*WHAT THE EXERCISE ASKS*
Copy each line of the material below that includes the string "access".

*DATA FOR THIS EXERCISE*
________________________
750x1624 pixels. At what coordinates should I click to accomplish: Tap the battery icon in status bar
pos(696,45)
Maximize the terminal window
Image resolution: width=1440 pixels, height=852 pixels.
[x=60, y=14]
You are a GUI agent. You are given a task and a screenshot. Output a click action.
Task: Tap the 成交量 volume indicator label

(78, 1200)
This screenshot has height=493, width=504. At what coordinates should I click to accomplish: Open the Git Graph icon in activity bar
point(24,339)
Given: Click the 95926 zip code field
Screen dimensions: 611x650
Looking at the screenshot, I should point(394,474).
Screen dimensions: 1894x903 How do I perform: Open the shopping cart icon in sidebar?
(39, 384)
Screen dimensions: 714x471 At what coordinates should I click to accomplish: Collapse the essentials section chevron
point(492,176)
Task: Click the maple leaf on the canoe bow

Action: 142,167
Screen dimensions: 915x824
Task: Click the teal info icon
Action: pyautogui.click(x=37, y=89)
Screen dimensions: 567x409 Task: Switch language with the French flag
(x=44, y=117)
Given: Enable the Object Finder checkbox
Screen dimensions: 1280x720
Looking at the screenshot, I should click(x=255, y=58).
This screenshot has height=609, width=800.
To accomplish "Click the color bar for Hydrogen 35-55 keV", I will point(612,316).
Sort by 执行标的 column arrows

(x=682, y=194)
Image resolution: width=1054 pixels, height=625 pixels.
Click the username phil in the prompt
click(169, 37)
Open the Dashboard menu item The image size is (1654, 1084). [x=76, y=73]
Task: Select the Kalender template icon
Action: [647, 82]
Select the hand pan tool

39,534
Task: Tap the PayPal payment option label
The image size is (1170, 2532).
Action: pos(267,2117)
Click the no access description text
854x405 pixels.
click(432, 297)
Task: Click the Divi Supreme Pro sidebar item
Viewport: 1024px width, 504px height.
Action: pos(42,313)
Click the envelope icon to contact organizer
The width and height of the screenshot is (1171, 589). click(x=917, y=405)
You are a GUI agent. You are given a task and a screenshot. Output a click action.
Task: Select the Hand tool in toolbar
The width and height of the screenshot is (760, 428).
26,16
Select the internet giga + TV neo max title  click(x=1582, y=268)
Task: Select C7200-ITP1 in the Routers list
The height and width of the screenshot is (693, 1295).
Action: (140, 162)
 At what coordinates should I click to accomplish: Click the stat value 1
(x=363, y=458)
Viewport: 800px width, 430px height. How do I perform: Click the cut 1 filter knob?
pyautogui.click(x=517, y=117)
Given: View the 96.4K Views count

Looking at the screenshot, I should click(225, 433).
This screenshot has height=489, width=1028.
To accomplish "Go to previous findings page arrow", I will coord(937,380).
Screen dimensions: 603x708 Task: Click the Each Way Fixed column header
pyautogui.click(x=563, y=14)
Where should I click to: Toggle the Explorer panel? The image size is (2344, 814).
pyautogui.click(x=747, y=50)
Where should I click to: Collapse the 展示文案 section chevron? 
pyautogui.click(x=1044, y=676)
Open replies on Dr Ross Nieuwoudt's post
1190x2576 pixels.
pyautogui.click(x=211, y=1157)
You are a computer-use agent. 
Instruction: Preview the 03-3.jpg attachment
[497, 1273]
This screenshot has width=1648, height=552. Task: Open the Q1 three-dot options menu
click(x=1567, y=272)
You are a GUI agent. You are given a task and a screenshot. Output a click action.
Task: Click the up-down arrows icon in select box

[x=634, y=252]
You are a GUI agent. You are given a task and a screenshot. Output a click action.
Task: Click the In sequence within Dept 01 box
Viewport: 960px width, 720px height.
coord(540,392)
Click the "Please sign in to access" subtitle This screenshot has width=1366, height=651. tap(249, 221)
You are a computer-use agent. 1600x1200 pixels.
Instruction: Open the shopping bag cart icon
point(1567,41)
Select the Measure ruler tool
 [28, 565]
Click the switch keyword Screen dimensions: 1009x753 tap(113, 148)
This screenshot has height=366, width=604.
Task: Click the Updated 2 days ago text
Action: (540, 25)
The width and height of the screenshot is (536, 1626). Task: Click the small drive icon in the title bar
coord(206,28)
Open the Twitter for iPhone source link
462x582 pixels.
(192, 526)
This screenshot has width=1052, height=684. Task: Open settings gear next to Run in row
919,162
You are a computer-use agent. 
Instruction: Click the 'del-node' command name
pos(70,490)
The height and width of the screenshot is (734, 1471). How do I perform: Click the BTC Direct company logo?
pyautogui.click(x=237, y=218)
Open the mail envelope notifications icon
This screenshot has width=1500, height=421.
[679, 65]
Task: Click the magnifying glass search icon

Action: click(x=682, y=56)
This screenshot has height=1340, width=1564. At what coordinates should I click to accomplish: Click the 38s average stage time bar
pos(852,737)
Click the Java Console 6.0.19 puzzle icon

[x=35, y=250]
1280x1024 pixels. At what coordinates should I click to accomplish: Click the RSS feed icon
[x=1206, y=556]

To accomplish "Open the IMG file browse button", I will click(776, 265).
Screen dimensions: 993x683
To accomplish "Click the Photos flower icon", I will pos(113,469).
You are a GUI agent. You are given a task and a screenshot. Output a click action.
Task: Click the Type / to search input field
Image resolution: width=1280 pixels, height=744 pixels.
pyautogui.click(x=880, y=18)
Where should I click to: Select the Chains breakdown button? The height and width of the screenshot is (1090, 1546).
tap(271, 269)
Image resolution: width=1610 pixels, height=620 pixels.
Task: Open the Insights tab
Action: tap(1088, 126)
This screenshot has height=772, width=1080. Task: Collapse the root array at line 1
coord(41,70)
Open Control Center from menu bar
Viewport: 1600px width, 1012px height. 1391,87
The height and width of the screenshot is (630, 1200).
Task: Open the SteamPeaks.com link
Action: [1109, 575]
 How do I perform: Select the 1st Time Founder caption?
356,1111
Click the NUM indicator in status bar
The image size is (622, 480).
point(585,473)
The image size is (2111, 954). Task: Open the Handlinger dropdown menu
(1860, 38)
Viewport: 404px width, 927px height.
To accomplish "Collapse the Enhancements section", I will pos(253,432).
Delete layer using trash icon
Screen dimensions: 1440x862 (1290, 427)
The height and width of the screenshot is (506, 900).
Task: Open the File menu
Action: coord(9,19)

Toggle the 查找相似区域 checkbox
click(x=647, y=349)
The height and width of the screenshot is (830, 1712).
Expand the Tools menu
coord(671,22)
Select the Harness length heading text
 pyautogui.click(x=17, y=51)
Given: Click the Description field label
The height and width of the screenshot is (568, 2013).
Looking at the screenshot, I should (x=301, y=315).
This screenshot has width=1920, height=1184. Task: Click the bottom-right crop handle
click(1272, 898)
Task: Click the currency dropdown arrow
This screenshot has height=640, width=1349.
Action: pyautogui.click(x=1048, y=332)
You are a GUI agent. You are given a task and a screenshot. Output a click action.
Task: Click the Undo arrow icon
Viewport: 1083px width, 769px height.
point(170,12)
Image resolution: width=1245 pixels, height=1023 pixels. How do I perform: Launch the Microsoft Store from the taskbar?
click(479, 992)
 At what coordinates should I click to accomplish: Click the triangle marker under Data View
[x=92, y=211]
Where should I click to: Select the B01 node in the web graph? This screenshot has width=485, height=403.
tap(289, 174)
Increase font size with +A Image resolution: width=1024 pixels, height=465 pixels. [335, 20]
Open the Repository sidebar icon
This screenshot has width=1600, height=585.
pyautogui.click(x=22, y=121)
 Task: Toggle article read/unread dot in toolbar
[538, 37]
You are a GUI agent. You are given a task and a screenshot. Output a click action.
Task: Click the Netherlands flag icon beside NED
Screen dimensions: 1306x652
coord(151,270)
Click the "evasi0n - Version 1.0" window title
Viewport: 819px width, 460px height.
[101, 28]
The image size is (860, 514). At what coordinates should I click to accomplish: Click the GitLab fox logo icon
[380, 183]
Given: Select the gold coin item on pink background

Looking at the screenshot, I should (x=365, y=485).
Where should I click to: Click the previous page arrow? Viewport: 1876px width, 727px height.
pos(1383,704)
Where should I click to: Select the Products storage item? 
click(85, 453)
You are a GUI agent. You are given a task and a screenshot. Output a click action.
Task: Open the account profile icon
________________________
*OUTPUT BELOW*
Click the no access description text
Click the "Please sign in to access" subtitle This screenshot has width=1366, height=651. tap(249, 221)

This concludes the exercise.